A total of 10,000 green cards are available each year for the entire EB-4 category. Of these, no more than 5,000 may be allotted to non-clergy religious workers. Fortunately, the 10,000 limit is almost never reached, which means that applicants in this category wait far less time than those in other employment-based green card categories. As soon as the initial visa petition (Form I-360) filed by their employer has been approved by U.S. Citizenship and Immigration Services, they can go ahead with the rest of their green card application (either through consular processing or adjustment of status.)

Another piece of good news is that no labor certification is required in this category. For more information on labor certification, see “Procedures to Sponsor a Worker for a Green Card."

Who Qualifies as a Minister or Member of the Clergy

A minister is, according to U.S. immigration law, a person authorized by a recognized religious denomination to conduct religious activities.

This includes not only some of the traditional roles that might come to mind, such as ministers, priests, and rabbis; but also salaried Buddhist monks, practitioners and nurses of the Christian Science Church, commissioned officers of the Salvation Army, and ordained deacons.

The law does place some limits on who can call themselves a minister, however. The person must have formal recognition from a qualified religion with which affiliated. Such recognition might include a license, certificate of ordination, or other qualification to conduct religious worship.

Who Qualifies as an “Other Religious Worker”

Also potentially qualified under this subcategory are “other religious workers,” that is, workers in a “religious vocation” or “religious occupation.” These workers must be authorized to perform normal religious duties, while not actually serving as part of the clergy. Examples include liturgical workers, religious instructors, religious counselors, cantors, catechists, workers in religious hospitals or religious health care facilities, missionaries, religious translators, or religious broadcasters. It does not include workers performing nonreligious functions such as maintenance workers, receptionists or clerical staff, fundraising and development staff, or even singers. It also does not include volunteers.

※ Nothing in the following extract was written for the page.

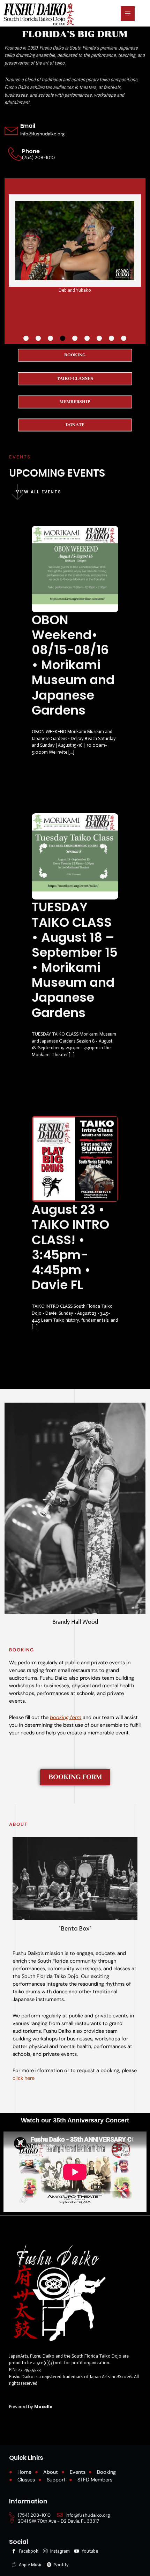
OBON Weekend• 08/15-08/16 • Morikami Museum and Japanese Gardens (73, 665)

USCIS also requires that religious workers be working in traditionally permanent salaried positions within the organization and be assigned only religious duties.

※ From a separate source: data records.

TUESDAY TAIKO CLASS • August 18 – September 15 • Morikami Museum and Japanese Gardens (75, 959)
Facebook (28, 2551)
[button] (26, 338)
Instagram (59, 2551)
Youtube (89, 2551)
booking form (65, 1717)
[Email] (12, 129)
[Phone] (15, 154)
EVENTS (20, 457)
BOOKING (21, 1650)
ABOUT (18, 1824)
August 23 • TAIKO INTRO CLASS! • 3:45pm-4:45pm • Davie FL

Membership Time and Other EB-4 Requirements

To qualify for a green card as either a member of the clergy or a religious worker, the applicant must be able to show membership for at least the past two years in the religion. During those two years, the applicant must have been employed continuously (though not necessarily full time) by that same religious group. The applicant’s single purpose in coming to the U.S. must be to work full time (35-plus hours a week) as either a minister of that religion, in a situation where the denomination needs additional ministers; or, at the request of the organization, to work in some other capacity related to the religion’s activities in the United States.

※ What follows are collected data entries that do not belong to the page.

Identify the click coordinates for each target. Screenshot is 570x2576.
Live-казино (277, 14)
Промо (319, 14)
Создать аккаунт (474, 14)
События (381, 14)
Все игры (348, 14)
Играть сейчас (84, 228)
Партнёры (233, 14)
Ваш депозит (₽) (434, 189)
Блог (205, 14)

The religion itself must be both recognized and have a bona fide nonprofit organization within the United States. It will need to prove this, such as with an IRS determination of tax-exempt status.

The primary EB-4 applicant’s spouse and children, if any, may apply for green cards as derivatives under this category. Children must be unmarried and under the age of 21.

This provision of the immigration laws is disfavored by some in the U.S. Congress, who periodically try to eliminate it as a way of getting permanent residence. The eligibility of non-clergy religious workers for a U.S. green card is set to expire on September 30, 2015. It has nearly reached numerous such expiration dates in the past, only to be extended by Congress at the last minute, but no guarantees can be made. This will not affect the eligibility of ministers and members of the clergy for an EB-4 green card.